Sorry! We will be back soon! after bench update, no previously posted solutions have worked

No problem, I’ll keep working at it. I am going to reach out directly to some folks who have helped me with customizations in the past as well. I appreciate all of your help that you were able to provide, you’re a very kind person! Thanks very much and have fun picking raspberries! :slight_smile:

Recently I also faced such behavior. The problem was that it some how switched the default site to site1.local. But I didnt have such site in my sites folder. I realized that by looking at my log files and in one of them I dont remember exatly which, there was an error saying site site1.local not found. Even doing ‘bench use name of my site’, ‘bench setup nginx’ and restarting nginx and bench didnt help. In currentsite.txt it was showing the name of my site but error still appear. After a few restart of the system it started to work normal. Maybe knowing people can say where bench stores the value of default site and you should look at there for mismatch.

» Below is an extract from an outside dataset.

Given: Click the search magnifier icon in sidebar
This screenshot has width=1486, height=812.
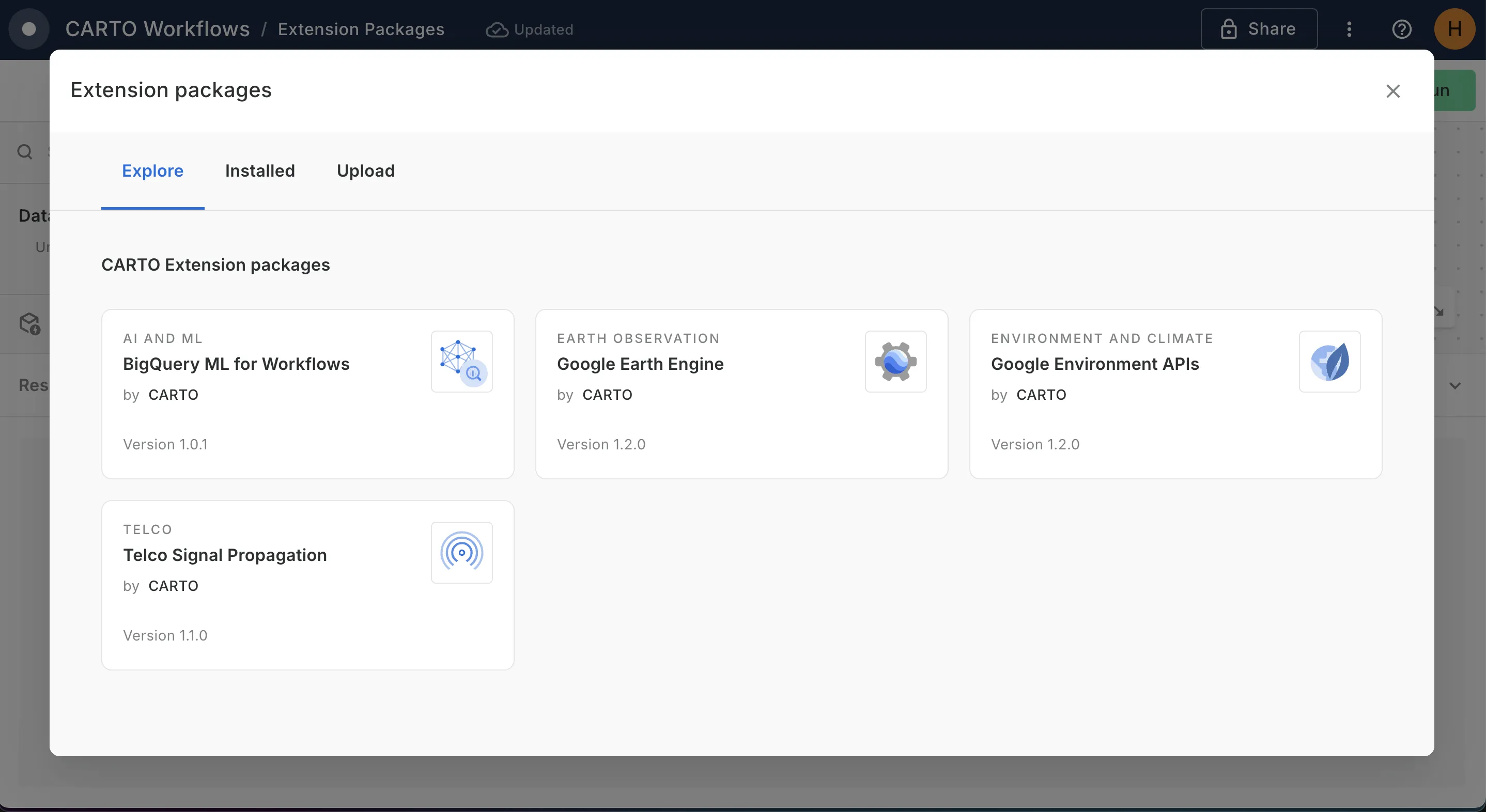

“Don’t panic. It’s not you, it’s us. Most likely, our engineers are updating the code, and it should take a minute for the new code to load into memory.”

I hope you didn’t lose too much sleep!

“running just fine all day, then suddenly very slow at the end of the day, then ERPNext stopped working altogether”

For a forensic audit, a copy of these up to the time of the crash would help
frappe-bench/logs
/var/log/syslog
/var/log/nginx/error.log
/var/log/mysql.log

“downtime almost every time I update lately”

Rather than update a ‘stable’ production instance (assuming that’s the case), better first to test the update on an offline staging instance with a copy of the prod data. Basic smoketests - for eg the instance starts up, with login and read access between the client, server and mysql db - give some peace of mind before you commit the update to prod.

To run a herd of VM-based instances makes life easy to juggle the server code + data as distinct disk image ‘snapshot versions’. When you are stuck with a sick instance, being able to bring up a healthy one offers a config setting and log sanity check, to compare and confirm when all were behaving themselves. Another option is to use github to store the instance but that would require more maintenance imo.

2 Likes

@clarkej

Trust you are doing very well

Please i am having similar issues with my sites

I am get error below when i tr bench restart or update, any idea how to fix this ?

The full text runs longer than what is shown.